Para Lacan, não é por desejar meninos que Gide é perverso, mas por não poder prescindir de sua mulher a quem dá uma posição tão exclusiva que só consegue escrever para ela ou conversar com ela. O que é perverso é amá-la sem desejá-la. O que é perverso consiste no fato de que ele somente pode ser aquele que se impõe no lugar ocupado pela prima, aquele cujos pensamentos giram em torno dela. Lacan situa sua perversão no nível dessa dependência absoluta em relação ao objeto feminino.
A partir desses casos podemos ver que quando há uma falta, o saber pode ser acionado porque, por definição, a falta está localizada no simbólico. Já quando a falta não está bem localizada, o furo que a dispersão que o encontro sexual provoca não se localiza nem no corpo nem no simbólico. Estamos então no campo em que a topologia, da qual Lacan se serviu, nos ajuda a pensar em como fazer uma borda ao furo que não existe e poder fazer operar uma amarração a partir desse processo. A amarração do gozo com a lalíngua e o corpo terá que ser feita por cada um, um por um, como solução sintomática.
Como diz Daniel Roy[16], o psicanalista ensina que o sexual é o nome da diferença e da alteridade que cada ser falante. Sobre essa posição radical ele pode se apoiar para o estilo de sua ação: preservar esta singularidade, fazer borda a esta novidade quando ela provoca um excesso de violência. A diferença sexual só se atinge pela via lógica[17] e nos cabe não apenas saber ler essa lógica como acompanhar suas consequências.
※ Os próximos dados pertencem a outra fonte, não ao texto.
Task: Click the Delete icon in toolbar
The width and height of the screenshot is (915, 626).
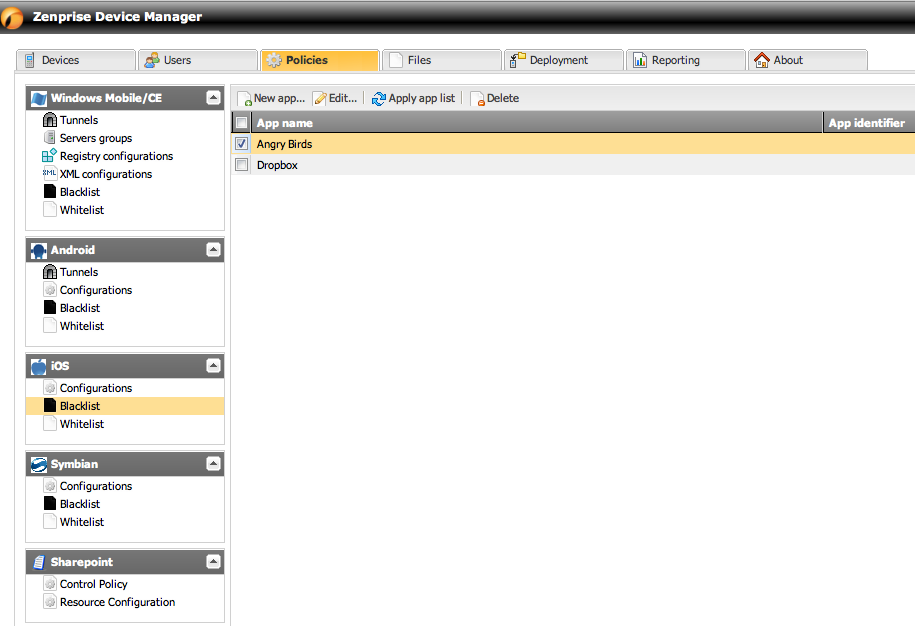Action: pyautogui.click(x=477, y=99)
Se iniciamos a questão da sexuação com os efeitos do encontro com a castração materna, no estudo da sexuação na atualidade tomamos a inexistência da mulher como ponto estrutural que torna possível o vivificante do sexo para cada um.
Por cada vez mais os sujeitos não poderem fazer recurso ao simbólico, além da referência ao um sozinho, ao não binário, nos baseamos sobre o mal-entendido, que nos faz tomar o inconsciente como instrumento a partir dos equívocos de lalingua e do furo que abre a possibilidade das invenções de cada um. O inconsciente que é uma resposta do real é o que se põe a trabalho na transferência. As bricolagens que sustentam os corpos exigem uma prática do furo, tal como os Lefort nos introduziram, distinta da prática do continente, tal como foi tomada pelos kleinianos. Temos muito a aprender com as crianças autistas e psicóticas em seu trabalho enlouquecido sobre superfícies não orientáveis e no trabalho analítico com elas para criar uma articulação entre uma superfície e uma borda. Aqui não há recurso aos discursos estabelecidos, o que não impede que, em alguns tratamentos, os sujeitos acabem encontrando maneiras de se articular a eles, ainda que de modo imaginário. É com esses recursos que aprendemos no último ensino de Lacan e nas invenções das crianças, sobretudo daquelas que menos uso fazem do par significante, que nos armamos para abordar em nossa prática o mistério da sexuação. Dessa maneira continuamos a apostar na psicanálise como tratamento do real.